Update: Poland’s Tusk Says Act of Sabotage Behind Railway Explosion

By Piotr Bujnicki and Zosia Wanat | November 17, 2025

Polish Prime Minister Donald Tusk said an explosion that damaged a railway route linking Poland with Ukraine was an act of sabotage, as the country confronts rising hybrid threats from Russia.

“The explosion was most possibly intended to blow up a train on the route,” Prime Minister Donald Tusk said in a video posted on X.

Over the weekend an explosive device destroyed a railway track close to the village of Mika, around 100 km (62 miles) from the capital, Tusk said. Damage was also discovered elsewhere on the same rail route, he added.

Both acts occurred on the way between Warsaw and the Ukrainian border crossing in Dorohusk, used daily to carry passengers and western aid to Kyiv since the Russia’s full-scale invasion almost four years ago.

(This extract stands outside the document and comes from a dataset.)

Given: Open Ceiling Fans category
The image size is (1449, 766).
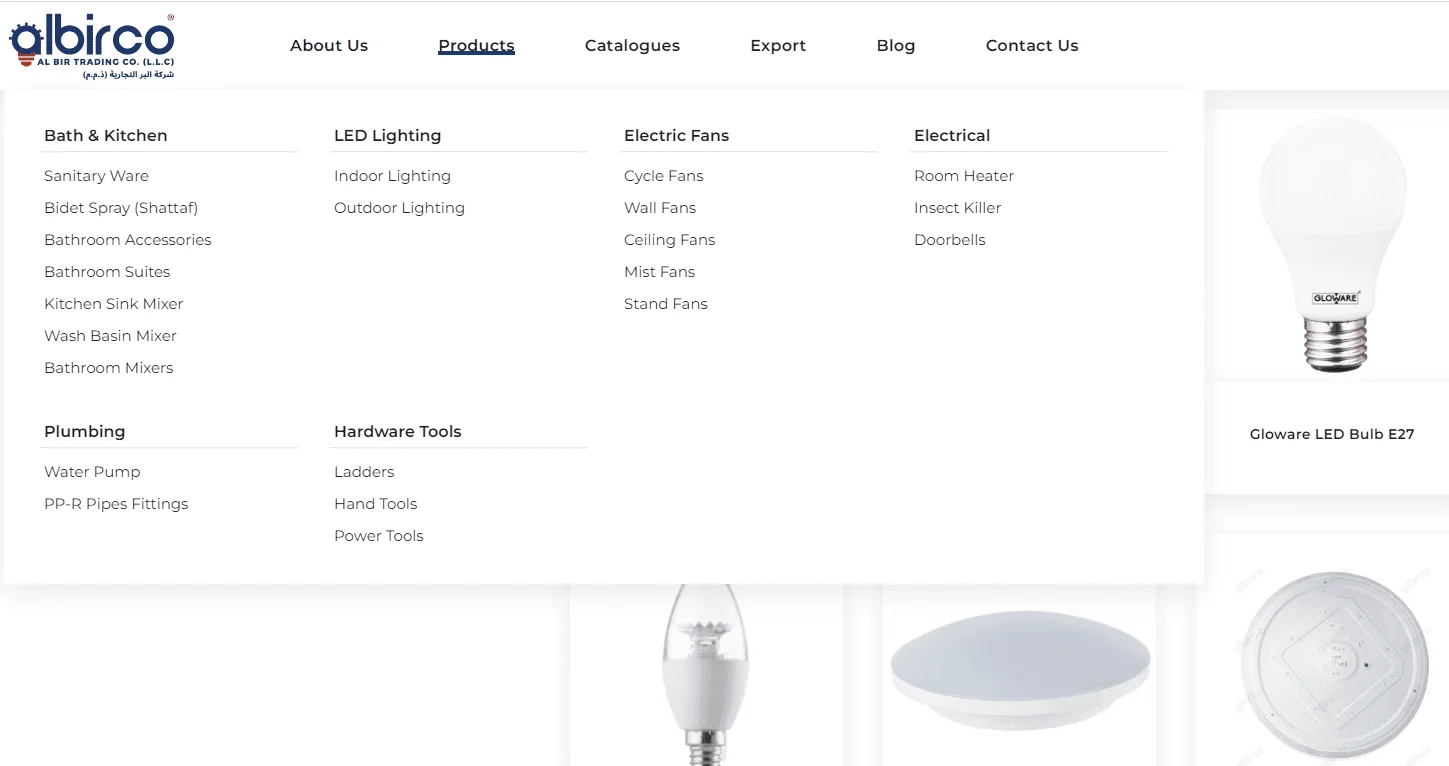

Tusk didn’t identify potential suspects for the incidents, which are currently being investigated. In the past Poland has repeatedly blamed Moscow for an alleged increase in the number of cases of sabotage, including a fire that destroyed a shopping mall in Warsaw last year. The country is also grappling with the highest number of foreign cyberattacks in the European Union.

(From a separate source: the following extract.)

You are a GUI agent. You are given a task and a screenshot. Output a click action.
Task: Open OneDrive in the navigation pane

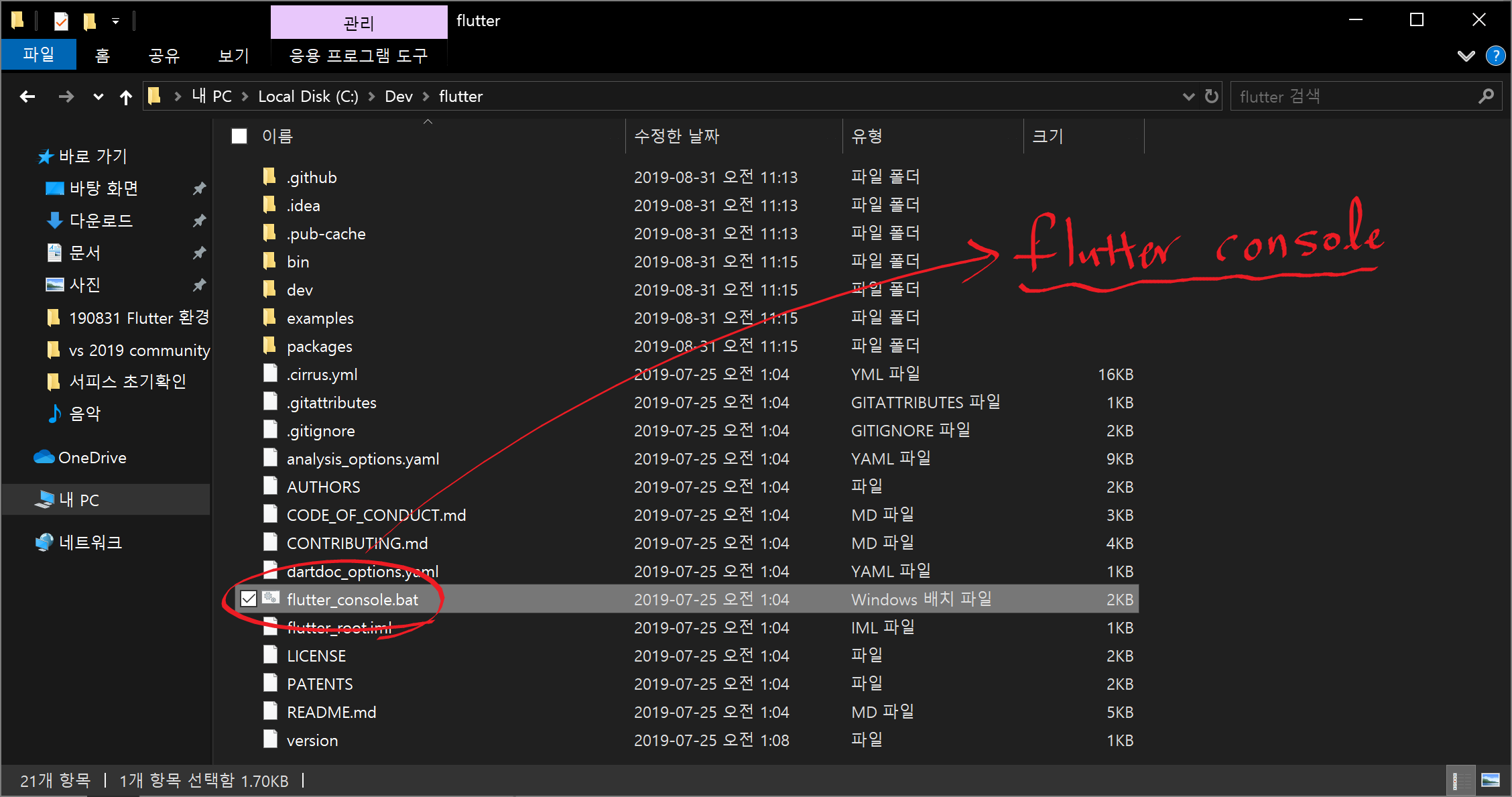click(x=92, y=458)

The Polish army will inspect 120 kilometers of rail track leading to the Polish-Ukrainian border, the country’s Defence Minister Wladyslaw Kosiniak-Kamysz said in a post on X.

Recent months have also seen an increased number of attacks on the country’s water and sewage systems, Poland’s Deputy Prime Minister Krzysztof Gawkowski told Radio Zet on Monday before Tusk’s post about possible sabotage.

In February, authorities arrested a Russian suspected of coordinating acts of sabotage against Poland, the US and other allies by sending parcels containing camouflaged explosives and setting buildings ablaze.